There is no unity and will not be until this felonious braggart is gone and punished. There can be no “forgive and forget.” Trump has caused too much misery and destruction. His words of conciliation ring hollow—no, not just “hollow,” but cynical in the extreme. Donald J. Trump has never been conciliatory with anyone—not his ex-wives, whom he routinely cheated on; not his business partners or customers, whom he repeatedly ripped off; not his “enemies” in the Democratic Party, whom he insults and smears at every turn; and certainly not the American people, to whom he compulsively lies; not even, probably, in his divided mind, with himself.

Conciliation implies repentance. Does anyone truly believe that Donald Trump repents about anything? Does anyone think he’s ever asked for forgiveness from man or God? Does anyone think he’s ever felt shame? True, he has experienced embarrassment, such as after the Access Hollywood tape came out (and he will experience much more embarrassment as the facts of his criminal behavior emerge). But embarrassment isn’t the same as shame. Embarrassment is being caught doing something nasty; the result is a red face. Shame is the moral judgment one imposes upon oneself, followed by, hopefully, self-improvement. Trump is amoral, incapable of moral self-scrutiny. Everybody, including his dwindling band of supports, knows this.

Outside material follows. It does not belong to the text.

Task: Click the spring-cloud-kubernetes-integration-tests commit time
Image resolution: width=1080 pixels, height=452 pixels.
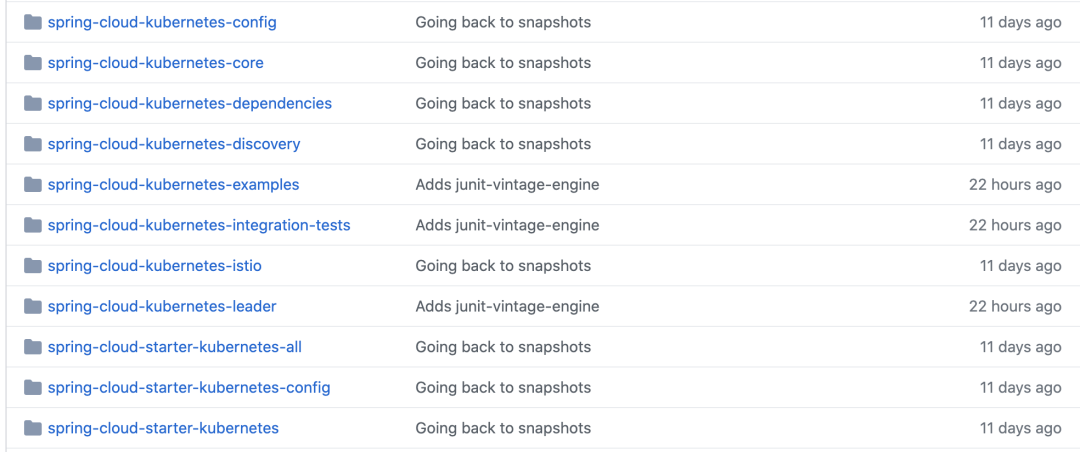Action: [x=1015, y=225]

Like everything else Trump does to try to take the spotlight off his scandals, the State of the Union was a piece of ephemera—gauzy, momentary, fleeting and, almost instantly, irrelevant. Trump keeps on thinking he can do something to get out of his mess. It’s amusing to watch him: the analogies pile up. A worm squirming on a hook? A bug about to be crushed? A cornered rat? It may be that in the future a new adjective will be in use: Trumpian, to describe the last, desperate moments of an individual in imminent danger. We had Hitler in his bunker, losing his mind as he wrote out a Last Will and Testament that had meaning only in his deranged, panicked mind. And now we have Trump, going quietly bonkers, forgetting that the definition of insanity is doing the same thing over and over and expecting different results. Trump keeps on lying, stalling for time, pretending to be conciliatory, pandering to his base’s worst instincts, damaging the presidency, and hoping that “the investigations” he derides will go away, or that Democrats—scared by his threat that there will be “no legislation” until they do—drop them.

There is no chance of that. The investigations are speeding up in the House of Representatives, as well they should; this is why Americans voted for Democrats last November. If there is “no legislation” the public will know exactly whom to blame; and it won’t be Democrats.